Since Longhorn v1.1.1, we provide an option to help you automatically upgrade Longhorn volumes to the new default engine version after upgrading Longhorn manager.
This feature reduces the amount of manual work you have to do when upgrading Longhorn.
There are a few concepts related to this feature as listed below:
1. Concurrent Automatic Engine Upgrade Per Node Limit Setting
This is a setting that controls how Longhorn automatically upgrades volumes’ engines to the new default engine image after upgrading Longhorn manager.
The value of this setting specifies the maximum number of engines per node that are allowed to upgrade to the default engine image at the same time.
If the value is 0, Longhorn will not automatically upgrade volumes’ engines to the default version.
The bigger this value is, the faster the engine upgrade process finishes.

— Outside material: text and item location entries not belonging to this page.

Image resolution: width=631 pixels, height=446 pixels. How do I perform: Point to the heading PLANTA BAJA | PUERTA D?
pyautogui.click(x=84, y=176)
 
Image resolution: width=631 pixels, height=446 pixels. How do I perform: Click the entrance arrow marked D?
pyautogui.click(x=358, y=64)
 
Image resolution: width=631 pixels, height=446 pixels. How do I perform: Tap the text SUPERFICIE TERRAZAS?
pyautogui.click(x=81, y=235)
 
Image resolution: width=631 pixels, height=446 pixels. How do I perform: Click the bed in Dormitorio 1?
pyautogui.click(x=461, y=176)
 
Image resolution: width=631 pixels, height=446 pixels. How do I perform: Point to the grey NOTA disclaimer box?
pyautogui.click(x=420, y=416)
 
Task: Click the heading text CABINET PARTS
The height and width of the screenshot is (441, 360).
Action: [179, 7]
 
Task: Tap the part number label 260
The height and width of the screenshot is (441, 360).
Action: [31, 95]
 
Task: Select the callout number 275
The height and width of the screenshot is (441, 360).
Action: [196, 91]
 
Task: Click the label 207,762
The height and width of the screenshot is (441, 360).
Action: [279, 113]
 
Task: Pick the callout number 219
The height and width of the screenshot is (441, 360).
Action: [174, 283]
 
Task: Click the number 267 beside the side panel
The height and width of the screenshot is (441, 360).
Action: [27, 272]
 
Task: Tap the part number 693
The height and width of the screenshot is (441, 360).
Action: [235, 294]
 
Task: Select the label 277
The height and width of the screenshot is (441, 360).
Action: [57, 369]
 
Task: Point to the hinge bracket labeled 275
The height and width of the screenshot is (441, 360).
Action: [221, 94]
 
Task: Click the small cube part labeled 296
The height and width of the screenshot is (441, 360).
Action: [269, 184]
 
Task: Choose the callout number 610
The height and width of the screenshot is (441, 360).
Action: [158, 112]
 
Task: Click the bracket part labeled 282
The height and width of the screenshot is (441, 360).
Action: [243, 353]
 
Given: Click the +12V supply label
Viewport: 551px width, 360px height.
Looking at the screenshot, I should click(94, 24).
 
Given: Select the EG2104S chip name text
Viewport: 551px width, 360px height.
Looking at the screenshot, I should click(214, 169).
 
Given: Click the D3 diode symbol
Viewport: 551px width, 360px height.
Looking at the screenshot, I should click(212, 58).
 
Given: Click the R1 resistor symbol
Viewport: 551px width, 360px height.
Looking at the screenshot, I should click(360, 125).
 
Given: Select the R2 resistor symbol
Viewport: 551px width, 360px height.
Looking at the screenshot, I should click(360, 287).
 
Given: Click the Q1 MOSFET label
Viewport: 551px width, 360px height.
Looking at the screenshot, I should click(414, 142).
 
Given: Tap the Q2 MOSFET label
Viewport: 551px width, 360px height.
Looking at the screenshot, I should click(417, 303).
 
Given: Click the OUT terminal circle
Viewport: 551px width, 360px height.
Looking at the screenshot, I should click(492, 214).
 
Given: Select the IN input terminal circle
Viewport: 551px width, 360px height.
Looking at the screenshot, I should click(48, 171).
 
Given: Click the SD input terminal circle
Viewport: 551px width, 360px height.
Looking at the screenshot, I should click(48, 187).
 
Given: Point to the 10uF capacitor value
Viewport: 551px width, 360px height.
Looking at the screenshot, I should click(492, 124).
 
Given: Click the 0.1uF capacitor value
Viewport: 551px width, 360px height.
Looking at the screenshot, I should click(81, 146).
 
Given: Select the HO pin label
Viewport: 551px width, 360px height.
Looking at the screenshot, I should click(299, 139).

However, giving a bigger value for this setting will consume more CPU and memory of the node during the engine upgrade process.
We recommend setting the value to 3 to leave some room for error but don’t overwhelm the system with too many failed upgrades.
2. The behavior of Longhorn with different volume conditions.
In the following cases, assume that the concurrent automatic engine upgrade per node limit setting is bigger than 0.
If the volume is in attached state and healthy, Longhorn will automatically do a live upgrade for the volume’s engine to the new default engine image.
Longhorn automatically does an offline upgrade for detached volume.
Disaster Recovery Volumes
Longhorn doesn’t automatically upgrade disaster recovery volumes to the new default engine image because it would trigger a full restoration for the disaster recovery volumes.
The full restoration might affect the performance of other running Longhorn volumes in the system.
So, Longhorn leaves it to you to decide when it is the good time to manually upgrade the engine for disaster recovery volumes (e.g., when the system is idle or during the maintenance time).
However, when you activate the disaster recovery volume, it will be activated and then detached.
At this time, Longhorn will automatically do offline upgrade for the volume similar to the detached volume case.
3. What Happened If The Upgrade Fails?
If a volume failed to upgrade its engine, the engine image in volume’s spec will remain to be different than the engine image in the volume’s status.
Longhorn will continuously retry to upgrade until it succeeds.
If there are too many volumes that fail to upgrade per node (i.e., more than the concurrent automatic engine upgrade per node limit setting),
Longhorn will stop upgrading volume on that node.